#### Supplied records ####
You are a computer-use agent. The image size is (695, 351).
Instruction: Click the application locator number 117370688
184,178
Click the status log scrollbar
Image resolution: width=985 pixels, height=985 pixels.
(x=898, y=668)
####
* _Stated goal_:
Rewrite every line of the rows above as a numbered list, leaving out any blank lines.

* _Exercise output_:
1. You are a computer-use agent. The image size is (695, 351).
2. Instruction: Click the application locator number 117370688
3. 184,178
4. Click the status log scrollbar
5. Image resolution: width=985 pixels, height=985 pixels.
6. (x=898, y=668)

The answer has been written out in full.